The TEXAS Grant program, which currently serves 86,830 students statewide, is the centerpiece of the state’s financial aid programs. A study by the Legislative Budget Board found that a TEXAS Grant increases a recipient’s chances of graduating by 45 percent. That’s a graduation predictor equivalent to scoring an additional 350 points on the SAT, according to the board. But for many recipients, the grant’s greatest benefit is the door it opened in the first place: the opportunity to go to college.
“Without my TEXAS Grant, I most likely wouldn’t have been able to attend UT-Austin,” said Philip Wiseman, a grant recipient and Student Government representative. “As a child in a single-parent working family, coming to a tier one institution like UT was never really in the cards for me. Through scholarships like the TEXAS Grant, college became affordable for me. I am now set to graduate in another two years, attend law school and achieve something I otherwise never could have: become the first person in my family to attain a college degree.”

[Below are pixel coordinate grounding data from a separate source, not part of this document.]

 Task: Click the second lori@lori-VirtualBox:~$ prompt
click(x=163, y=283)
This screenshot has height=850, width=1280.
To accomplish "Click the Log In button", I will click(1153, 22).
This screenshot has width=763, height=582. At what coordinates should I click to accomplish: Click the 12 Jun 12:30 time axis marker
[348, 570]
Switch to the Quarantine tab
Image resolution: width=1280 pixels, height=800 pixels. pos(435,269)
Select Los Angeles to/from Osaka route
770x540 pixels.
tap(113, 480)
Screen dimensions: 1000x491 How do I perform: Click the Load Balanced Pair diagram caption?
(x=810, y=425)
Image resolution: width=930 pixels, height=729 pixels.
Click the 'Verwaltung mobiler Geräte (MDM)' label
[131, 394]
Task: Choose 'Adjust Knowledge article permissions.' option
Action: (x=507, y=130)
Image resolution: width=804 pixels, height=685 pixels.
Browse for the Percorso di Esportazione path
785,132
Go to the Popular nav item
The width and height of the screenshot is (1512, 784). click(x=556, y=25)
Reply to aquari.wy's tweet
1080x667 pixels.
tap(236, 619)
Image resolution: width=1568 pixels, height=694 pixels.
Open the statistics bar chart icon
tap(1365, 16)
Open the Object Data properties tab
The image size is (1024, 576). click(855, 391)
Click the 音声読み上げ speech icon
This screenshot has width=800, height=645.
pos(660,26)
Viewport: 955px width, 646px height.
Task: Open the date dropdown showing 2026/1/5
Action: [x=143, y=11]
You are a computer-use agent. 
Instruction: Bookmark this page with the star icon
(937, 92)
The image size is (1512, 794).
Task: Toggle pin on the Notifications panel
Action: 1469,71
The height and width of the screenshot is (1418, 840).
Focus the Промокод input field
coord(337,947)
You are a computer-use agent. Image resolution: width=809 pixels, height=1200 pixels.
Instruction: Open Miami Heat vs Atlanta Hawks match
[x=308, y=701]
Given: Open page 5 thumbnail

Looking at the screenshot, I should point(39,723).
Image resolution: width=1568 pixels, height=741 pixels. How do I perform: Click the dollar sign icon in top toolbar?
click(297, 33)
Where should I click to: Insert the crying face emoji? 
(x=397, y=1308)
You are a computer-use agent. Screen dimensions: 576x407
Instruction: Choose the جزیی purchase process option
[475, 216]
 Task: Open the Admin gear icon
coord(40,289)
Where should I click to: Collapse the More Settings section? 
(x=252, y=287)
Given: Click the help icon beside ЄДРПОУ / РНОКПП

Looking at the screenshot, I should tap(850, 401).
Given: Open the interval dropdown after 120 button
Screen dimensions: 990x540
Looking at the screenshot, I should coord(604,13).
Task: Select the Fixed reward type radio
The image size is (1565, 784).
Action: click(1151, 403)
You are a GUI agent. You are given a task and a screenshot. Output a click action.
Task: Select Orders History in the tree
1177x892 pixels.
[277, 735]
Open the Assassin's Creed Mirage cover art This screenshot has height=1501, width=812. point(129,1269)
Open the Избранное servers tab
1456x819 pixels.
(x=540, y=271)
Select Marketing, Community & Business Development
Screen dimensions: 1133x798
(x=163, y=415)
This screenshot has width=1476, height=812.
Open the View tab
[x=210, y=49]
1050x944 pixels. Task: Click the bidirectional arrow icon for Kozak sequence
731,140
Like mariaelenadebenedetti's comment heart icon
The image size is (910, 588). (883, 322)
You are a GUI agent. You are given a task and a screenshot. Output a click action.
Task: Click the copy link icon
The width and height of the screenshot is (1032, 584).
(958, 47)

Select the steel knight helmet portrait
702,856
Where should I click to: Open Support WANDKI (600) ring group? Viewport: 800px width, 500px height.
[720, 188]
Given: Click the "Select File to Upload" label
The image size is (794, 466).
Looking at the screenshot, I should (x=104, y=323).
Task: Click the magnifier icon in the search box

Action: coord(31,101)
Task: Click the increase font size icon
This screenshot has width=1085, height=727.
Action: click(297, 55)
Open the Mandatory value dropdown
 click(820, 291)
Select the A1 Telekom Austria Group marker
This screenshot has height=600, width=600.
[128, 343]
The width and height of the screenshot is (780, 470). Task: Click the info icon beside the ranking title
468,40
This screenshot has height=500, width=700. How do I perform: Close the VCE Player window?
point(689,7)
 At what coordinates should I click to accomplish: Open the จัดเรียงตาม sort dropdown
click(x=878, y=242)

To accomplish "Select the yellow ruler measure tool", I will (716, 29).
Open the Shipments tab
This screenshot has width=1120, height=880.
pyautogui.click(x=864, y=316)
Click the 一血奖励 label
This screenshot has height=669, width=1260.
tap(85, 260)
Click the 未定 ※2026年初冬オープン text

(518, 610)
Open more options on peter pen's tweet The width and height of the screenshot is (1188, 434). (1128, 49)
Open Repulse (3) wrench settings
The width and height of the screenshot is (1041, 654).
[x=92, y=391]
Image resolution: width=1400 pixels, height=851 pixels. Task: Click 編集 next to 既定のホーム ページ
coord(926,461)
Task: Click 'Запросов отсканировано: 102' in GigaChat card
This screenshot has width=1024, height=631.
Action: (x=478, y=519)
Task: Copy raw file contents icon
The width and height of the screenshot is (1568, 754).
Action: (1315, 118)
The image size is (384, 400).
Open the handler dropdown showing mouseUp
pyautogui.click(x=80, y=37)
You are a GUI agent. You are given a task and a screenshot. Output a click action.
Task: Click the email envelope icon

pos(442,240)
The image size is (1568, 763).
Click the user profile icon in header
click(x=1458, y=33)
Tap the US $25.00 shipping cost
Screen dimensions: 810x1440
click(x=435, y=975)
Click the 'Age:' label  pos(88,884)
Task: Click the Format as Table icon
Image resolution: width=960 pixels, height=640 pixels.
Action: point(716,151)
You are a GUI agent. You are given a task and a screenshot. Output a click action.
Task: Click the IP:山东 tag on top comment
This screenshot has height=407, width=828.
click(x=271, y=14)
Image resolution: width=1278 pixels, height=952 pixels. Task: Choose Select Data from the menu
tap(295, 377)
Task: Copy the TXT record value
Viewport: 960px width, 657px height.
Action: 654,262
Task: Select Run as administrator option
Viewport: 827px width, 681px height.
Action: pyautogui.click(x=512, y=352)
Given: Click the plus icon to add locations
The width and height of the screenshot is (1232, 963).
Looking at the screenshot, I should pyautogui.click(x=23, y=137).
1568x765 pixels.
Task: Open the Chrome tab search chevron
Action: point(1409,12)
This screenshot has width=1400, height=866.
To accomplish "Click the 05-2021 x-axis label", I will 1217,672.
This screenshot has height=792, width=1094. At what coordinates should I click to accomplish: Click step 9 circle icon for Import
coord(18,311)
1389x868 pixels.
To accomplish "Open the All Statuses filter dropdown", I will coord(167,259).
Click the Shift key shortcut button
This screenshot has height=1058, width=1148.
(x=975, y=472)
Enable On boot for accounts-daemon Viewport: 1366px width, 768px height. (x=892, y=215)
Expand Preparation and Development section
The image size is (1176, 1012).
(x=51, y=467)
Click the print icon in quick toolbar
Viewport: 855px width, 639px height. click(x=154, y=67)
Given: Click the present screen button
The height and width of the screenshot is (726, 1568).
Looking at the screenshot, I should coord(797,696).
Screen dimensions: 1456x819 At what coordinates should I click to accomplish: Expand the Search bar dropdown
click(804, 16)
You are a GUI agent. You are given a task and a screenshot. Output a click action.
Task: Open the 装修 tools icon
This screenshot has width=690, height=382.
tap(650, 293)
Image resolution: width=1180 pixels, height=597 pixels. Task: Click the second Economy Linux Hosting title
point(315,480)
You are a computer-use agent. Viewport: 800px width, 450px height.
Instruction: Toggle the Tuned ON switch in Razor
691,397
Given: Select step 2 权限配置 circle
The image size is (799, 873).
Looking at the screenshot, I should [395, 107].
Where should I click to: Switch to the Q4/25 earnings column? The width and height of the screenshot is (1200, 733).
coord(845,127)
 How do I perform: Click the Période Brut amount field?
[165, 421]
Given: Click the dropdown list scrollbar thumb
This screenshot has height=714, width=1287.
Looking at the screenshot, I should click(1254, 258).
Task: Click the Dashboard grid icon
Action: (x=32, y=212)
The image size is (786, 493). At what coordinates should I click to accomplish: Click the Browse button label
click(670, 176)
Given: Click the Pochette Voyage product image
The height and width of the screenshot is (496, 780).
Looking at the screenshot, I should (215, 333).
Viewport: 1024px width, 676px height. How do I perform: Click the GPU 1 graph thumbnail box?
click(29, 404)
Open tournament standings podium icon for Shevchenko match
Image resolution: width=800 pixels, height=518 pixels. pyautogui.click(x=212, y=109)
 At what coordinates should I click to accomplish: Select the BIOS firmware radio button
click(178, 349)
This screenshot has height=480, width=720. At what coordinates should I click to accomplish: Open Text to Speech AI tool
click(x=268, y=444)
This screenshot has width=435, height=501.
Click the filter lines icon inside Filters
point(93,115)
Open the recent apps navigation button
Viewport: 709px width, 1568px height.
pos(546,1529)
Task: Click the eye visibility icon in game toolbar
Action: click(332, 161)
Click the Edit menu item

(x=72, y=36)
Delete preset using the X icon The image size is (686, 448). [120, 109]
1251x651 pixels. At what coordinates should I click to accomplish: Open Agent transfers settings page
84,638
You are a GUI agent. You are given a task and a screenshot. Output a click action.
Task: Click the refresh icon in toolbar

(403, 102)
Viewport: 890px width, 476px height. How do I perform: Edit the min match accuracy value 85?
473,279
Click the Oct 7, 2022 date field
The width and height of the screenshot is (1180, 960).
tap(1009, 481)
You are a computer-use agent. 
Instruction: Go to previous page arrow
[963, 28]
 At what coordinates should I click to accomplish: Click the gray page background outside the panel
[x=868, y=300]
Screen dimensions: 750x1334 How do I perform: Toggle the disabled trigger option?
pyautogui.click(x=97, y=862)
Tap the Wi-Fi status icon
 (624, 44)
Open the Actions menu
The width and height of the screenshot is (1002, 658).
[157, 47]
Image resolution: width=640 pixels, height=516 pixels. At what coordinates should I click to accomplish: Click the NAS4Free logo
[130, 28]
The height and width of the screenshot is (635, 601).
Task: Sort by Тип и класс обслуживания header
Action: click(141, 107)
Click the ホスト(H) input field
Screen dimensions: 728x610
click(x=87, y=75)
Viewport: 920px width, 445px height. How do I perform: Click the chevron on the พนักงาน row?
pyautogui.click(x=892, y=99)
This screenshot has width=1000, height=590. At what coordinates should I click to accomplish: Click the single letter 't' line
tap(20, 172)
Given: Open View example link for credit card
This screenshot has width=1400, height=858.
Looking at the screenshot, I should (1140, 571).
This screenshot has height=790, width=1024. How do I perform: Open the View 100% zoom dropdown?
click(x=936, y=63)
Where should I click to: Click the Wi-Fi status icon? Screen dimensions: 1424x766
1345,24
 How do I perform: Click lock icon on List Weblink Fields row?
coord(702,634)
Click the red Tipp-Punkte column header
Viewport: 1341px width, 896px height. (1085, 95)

According to a College Board study, Texas is one of the least educated states in the nation; only 27 percent of adults hold a college degree. In a year when the state is searching for revenue, it is important to remember that an educated population can lastingly strengthen the economy. Higher education allows individuals to take higher-paying jobs and pay higher taxes, both of which contribute to state revenue. As students who plan to build lives in Texas point out, their future success will translate into prosperity for the state.
“Scholarship funds are crucial to many students like myself, whose families can’t afford to pay for tuition and housing costs,” said government sophomore Jacob Tynes, another TEXAS Grant recipient. “It’s not like students are asking for free money. In fact, it’s the opposite — students are asking for an opportunity to work hard so they may later serve our nation and state.”
As a current student, Tynes will continue receiving his grant, but he is concerned about future students who share his situation, especially his younger brother.
For the high school classes of 2013 and on, however, there may be hope. Bills authored by Sen. Judith Zaffirini, D-Laredo, and Rep. Dan Branch, R-Dallas, would require the state to continue the TEXAS Grant program. The legislation would require funding to be used more efficiently. Instead of distributing TEXAS Grants on a first-come, first-serve basis, applicants would be required to demonstrate academic merit as well as financial need. Under Sen. Zaffirini’s bill, new applicants must meet one of three criteria: graduating in the top third of their high school class or with a minimum 3.0 GPA; completion of a rigorous high school curriculum, including dual-credit or AP courses; or completion of an advanced math course beyond Algebra II. According to a study by the Higher Education Coordinating Board, 70 percent of TEXAS Grant recipients currently meet one of these criteria.
If Texas is going to have an educated workforce in the future, it needs to invest in its students’ futures now.